Selected excerpt:
=== Begin Enclosure ===

What happens to the other messages m4 and m5?
Answer: If these messages are returned from poll() as well as m3, then result will be the same. They will be processed, but cannot be committed by the old consumer. New consumer will process messages and commit offset.

Does kafka partition assignment happen across processes?

I have a topic with 20 partitions and 3 processes with consumers(with the same group_id) consuming messages from the topic.
But I am seeing a discrepancy where unless one of the process commits , the other consumer(in a different process) is not reading any message.
The consumers in other process do cconsume messages when I set auto-commit to true. (which is why I suspect the consumers are being assigned to the first partition in each process)
Can someone please help me out with this issue? And also how to consume messages parallely across processes ?
If it is of any use , I am doing this on a pod(kubernetes) , where the 3 processes are 3 different mules.
Commit shouldn't make any difference because the committed offset is only used when there is a change in group membership. With three processes there would be some rebalancing while they start up but then when all 3 are running they will each have a fair share of the partitions.
Each time they poll, they keep track in memory of which offset they have consumed on each partition and each poll causes them to fetch from that point on. Whether they commit or not doesn't affect that behaviour.
Autocommit also makes little difference - it just means a commit is done synchronously during a subsequent poll rather than your application code doing it. The only real reason to manually commit is if you spawn other threads to process messages and so need to avoid committing messages that have not actually been processed - doing this is generally not advisable - better to add consumers to increase throughput rather than trying to share out processing within a consumer.
One possible explanation is just infrequent polling. You mention that other consumers are picking up partitions, and committing affects behaviour so I think it is safe to say that rebalances must be happening. Rebalances are caused by either a change in partitions at the broker (presumably not the case) or a change in group membership caused by either heartbeat thread dying (a pod being stopped) or a consumer failing to poll for a long time (default 5 minutes, set by max.poll.interval.ms)
After a rebalance, each partition is assigned to a consumer, and if a previous consumer has ever committed an offset for that partition, then the new one will poll from that offset. If not then the new one will poll from either the start of the partition or the high watermark - set by auto.offset.reset - default is latest (high watermark)
So, if you have a consumer, it polls but doesn't commit, and doesn't poll again for 5 minutes then a rebalance happens, a new consumer picks up the partition, starts from the end (so skipping any messages up to that point). Its first poll will return nothing as it is starting from the end. If it doesn't poll for 5 minutes another rebalance happens and the sequence repeats.
That could be the cause - there should be more information about what is going on in your logs - Kafka consumer code puts in plenty of helpful INFO level logging about rebalances.

=== End Enclosure ===

Exercise: Reproduce the part of the Kafka consumer thread that begins at the words "Answer: If these" and stops after "reading any message.".

Supplied material:
=== Begin Enclosure ===

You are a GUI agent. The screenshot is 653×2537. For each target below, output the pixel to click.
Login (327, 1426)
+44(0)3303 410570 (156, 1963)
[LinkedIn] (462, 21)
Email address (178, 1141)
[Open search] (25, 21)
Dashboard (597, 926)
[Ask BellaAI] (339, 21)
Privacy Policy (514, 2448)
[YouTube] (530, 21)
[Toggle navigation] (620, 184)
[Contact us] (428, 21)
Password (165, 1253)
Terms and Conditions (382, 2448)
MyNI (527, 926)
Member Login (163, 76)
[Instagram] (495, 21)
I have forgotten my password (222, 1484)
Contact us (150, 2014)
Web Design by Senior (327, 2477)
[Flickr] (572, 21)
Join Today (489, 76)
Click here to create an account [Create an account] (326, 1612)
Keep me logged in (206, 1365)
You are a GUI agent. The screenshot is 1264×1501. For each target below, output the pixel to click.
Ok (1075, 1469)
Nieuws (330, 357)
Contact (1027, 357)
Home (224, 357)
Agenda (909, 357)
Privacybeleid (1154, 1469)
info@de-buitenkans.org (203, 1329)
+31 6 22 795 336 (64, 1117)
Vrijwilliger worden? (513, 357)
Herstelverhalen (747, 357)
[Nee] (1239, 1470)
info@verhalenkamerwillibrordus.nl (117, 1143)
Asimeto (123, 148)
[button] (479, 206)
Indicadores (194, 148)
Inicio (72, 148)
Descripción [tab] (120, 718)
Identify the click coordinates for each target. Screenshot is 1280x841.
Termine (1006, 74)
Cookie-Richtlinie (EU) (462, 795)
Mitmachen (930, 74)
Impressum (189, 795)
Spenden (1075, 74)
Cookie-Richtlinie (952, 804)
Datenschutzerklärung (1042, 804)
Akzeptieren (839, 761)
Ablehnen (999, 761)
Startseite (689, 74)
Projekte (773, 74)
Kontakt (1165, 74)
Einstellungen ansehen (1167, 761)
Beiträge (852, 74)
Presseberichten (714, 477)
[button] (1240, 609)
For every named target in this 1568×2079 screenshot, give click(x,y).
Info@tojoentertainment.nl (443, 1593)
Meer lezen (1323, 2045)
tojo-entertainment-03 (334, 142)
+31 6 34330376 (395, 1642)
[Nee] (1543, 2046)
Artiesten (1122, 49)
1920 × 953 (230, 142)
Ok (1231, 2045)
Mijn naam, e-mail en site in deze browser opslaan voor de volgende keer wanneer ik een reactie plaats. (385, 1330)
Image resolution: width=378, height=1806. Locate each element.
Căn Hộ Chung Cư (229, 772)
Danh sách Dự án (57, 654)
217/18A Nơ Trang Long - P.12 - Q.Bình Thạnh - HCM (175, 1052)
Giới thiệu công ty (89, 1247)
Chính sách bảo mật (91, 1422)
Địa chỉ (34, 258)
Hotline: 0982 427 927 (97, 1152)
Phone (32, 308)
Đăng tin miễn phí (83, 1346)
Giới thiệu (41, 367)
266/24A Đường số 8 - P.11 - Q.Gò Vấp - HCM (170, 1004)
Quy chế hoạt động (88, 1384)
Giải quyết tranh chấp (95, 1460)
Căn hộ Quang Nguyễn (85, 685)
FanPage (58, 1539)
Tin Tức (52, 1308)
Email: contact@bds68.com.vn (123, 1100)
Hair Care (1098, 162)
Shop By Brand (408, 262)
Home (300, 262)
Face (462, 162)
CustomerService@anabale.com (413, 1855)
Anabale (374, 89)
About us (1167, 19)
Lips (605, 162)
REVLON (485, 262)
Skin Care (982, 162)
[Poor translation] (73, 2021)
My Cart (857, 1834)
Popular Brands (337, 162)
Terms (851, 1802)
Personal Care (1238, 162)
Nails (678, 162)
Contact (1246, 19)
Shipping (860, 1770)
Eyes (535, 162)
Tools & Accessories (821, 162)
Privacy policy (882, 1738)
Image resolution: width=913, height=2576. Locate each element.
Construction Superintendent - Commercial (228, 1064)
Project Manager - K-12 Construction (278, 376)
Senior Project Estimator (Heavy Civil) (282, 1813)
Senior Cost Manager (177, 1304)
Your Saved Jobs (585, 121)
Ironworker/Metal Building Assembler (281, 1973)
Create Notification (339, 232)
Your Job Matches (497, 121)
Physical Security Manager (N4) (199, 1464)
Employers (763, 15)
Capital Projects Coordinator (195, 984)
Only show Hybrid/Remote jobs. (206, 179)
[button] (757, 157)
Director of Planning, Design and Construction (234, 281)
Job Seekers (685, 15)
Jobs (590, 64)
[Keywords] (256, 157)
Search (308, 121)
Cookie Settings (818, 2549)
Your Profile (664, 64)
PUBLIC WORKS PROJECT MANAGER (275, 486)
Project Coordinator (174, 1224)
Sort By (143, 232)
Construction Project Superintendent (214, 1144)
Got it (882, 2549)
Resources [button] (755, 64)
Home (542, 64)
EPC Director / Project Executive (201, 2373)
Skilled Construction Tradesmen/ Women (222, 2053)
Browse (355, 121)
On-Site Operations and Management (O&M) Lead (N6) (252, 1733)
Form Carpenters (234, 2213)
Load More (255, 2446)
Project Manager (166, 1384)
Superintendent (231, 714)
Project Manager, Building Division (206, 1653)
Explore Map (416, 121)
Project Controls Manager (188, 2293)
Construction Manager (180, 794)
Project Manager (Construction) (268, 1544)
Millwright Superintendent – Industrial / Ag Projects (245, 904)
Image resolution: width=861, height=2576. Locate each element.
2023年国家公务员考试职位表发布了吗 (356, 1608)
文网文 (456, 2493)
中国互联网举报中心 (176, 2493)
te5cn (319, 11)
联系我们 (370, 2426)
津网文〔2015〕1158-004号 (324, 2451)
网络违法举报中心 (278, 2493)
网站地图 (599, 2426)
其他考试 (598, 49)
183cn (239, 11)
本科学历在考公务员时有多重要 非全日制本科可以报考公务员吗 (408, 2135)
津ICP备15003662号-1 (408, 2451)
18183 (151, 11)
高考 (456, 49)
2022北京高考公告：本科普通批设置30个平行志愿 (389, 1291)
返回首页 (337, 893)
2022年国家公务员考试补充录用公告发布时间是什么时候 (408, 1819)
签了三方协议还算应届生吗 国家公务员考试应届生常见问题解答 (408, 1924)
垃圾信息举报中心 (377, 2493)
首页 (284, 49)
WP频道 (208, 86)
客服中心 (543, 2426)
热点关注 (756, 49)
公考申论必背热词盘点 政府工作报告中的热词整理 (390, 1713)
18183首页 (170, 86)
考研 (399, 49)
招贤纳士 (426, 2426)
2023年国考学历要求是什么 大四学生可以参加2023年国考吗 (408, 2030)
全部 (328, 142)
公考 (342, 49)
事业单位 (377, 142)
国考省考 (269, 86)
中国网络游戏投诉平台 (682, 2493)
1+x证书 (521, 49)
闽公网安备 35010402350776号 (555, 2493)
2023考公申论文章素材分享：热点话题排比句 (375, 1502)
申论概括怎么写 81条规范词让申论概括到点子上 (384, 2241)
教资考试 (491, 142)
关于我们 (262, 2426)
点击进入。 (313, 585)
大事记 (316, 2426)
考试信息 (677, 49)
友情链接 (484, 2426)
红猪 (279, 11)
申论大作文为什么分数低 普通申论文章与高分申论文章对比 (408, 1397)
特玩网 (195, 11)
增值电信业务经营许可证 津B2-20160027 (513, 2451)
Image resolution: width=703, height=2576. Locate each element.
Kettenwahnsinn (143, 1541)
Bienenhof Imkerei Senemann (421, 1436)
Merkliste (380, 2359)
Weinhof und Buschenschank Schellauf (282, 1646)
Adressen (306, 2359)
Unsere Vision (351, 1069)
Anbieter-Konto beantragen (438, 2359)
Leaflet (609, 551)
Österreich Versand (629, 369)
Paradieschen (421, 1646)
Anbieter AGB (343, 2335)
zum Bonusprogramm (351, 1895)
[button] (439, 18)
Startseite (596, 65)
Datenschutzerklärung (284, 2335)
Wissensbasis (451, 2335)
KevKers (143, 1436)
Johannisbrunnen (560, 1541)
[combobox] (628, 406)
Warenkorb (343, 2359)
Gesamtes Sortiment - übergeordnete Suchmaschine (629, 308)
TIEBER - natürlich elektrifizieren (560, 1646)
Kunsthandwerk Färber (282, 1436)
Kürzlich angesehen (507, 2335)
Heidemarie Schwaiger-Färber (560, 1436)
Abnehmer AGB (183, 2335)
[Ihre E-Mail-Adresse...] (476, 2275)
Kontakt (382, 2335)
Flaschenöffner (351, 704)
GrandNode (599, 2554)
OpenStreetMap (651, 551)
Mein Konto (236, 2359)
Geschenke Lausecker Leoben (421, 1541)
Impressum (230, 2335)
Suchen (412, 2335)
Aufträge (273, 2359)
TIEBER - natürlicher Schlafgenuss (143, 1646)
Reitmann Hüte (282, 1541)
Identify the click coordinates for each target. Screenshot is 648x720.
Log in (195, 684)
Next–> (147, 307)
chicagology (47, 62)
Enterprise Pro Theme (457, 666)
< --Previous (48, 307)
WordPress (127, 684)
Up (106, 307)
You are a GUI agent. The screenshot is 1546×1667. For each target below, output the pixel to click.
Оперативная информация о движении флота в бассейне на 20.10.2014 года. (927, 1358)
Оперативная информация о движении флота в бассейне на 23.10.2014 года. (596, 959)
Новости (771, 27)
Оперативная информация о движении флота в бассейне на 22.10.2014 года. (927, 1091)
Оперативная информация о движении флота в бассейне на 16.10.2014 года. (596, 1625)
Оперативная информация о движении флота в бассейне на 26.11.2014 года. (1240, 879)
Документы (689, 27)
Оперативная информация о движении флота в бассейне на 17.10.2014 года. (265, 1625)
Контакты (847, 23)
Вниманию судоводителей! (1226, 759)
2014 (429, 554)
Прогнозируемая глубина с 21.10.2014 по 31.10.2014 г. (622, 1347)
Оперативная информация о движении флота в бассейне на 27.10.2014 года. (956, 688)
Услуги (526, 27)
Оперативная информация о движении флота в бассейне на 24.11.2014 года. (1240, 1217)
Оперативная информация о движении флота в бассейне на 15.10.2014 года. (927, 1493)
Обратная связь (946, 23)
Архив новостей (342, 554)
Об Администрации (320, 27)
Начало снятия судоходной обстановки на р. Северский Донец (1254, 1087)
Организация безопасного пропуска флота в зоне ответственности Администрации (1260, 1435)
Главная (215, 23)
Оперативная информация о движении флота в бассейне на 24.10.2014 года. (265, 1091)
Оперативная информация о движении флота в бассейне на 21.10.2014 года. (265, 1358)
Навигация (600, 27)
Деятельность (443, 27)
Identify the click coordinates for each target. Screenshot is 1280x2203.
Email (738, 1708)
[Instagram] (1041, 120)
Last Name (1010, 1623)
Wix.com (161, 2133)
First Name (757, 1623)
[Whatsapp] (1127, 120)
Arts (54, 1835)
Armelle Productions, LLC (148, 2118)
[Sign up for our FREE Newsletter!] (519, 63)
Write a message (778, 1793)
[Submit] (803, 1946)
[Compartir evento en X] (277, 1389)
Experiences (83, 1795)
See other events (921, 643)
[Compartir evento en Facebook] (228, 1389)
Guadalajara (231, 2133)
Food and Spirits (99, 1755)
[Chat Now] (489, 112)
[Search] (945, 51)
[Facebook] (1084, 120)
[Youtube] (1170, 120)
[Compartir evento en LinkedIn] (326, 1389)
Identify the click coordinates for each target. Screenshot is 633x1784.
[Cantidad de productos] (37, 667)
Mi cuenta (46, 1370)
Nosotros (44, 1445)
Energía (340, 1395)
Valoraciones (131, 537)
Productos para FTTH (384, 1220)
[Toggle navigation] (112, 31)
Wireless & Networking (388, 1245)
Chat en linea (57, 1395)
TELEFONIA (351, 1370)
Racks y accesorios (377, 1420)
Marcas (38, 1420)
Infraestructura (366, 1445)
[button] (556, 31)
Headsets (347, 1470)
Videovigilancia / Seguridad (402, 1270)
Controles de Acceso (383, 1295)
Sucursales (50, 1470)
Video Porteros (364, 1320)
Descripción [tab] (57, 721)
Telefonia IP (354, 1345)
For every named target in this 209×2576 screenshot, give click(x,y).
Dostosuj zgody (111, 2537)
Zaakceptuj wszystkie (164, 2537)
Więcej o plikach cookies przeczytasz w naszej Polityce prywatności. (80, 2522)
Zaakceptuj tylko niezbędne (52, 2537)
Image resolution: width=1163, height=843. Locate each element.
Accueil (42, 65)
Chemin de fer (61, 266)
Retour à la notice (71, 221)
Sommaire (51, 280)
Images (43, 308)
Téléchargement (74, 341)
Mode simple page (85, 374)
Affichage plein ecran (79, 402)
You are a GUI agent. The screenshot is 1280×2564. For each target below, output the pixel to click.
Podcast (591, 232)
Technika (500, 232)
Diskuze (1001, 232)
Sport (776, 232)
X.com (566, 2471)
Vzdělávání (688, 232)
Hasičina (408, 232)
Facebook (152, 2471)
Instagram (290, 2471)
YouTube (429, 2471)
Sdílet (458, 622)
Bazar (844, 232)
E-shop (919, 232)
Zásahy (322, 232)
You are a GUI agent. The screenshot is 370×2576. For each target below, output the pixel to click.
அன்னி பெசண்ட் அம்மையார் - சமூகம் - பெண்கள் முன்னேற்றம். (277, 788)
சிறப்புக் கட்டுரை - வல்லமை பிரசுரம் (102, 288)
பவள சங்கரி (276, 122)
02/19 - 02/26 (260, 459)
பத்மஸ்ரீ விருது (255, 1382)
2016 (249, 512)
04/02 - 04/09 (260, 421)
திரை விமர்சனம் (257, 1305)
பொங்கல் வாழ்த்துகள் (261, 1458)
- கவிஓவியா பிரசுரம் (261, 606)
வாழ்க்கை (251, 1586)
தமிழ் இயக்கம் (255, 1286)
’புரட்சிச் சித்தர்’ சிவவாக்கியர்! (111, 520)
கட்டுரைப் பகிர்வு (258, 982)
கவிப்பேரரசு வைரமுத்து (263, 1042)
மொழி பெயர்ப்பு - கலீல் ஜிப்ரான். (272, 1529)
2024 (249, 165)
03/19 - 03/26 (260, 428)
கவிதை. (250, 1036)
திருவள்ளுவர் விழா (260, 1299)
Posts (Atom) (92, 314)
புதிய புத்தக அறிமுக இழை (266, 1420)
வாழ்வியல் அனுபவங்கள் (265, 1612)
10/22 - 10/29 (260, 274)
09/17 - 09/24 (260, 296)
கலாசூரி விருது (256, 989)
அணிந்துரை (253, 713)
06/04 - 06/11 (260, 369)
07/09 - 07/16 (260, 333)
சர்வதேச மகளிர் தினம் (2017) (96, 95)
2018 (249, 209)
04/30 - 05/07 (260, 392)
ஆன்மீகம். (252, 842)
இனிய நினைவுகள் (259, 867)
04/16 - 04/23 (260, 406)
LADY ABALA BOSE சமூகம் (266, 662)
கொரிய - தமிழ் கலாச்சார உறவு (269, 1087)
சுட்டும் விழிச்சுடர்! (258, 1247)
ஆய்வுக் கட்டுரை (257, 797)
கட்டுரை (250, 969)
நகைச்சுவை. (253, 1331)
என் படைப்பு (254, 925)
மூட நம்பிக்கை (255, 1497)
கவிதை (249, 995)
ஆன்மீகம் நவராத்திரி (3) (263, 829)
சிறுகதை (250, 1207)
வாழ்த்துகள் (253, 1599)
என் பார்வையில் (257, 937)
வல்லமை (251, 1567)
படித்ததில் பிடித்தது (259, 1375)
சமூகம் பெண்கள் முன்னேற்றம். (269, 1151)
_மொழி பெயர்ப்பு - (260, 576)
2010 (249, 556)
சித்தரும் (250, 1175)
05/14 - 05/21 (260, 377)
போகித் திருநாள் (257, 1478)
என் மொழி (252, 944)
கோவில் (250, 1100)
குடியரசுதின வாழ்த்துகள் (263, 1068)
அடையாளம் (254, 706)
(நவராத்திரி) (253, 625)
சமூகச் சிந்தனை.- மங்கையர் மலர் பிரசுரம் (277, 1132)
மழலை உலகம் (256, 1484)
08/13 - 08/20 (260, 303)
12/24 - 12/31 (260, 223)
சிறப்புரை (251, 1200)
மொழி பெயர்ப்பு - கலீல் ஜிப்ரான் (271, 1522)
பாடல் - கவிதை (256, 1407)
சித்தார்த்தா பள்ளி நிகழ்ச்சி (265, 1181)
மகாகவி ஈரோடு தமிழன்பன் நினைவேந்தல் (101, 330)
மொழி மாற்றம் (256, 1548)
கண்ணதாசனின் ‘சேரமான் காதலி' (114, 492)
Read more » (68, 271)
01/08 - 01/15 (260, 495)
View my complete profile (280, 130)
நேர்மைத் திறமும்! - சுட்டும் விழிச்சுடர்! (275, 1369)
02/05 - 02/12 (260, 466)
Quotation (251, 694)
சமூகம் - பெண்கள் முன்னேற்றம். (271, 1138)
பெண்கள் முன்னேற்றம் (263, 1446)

=== End Enclosure ===

Output of the exercise:
Answer: If these messages are returned from poll() as well as m3, then result will be the same. They will be processed, but cannot be committed by the old consumer. New consumer will process messages and commit offset.

Does kafka partition assignment happen across processes?

I have a topic with 20 partitions and 3 processes with consumers(with the same group_id) consuming messages from the topic.
But I am seeing a discrepancy where unless one of the process commits , the other consumer(in a different process) is not reading any message.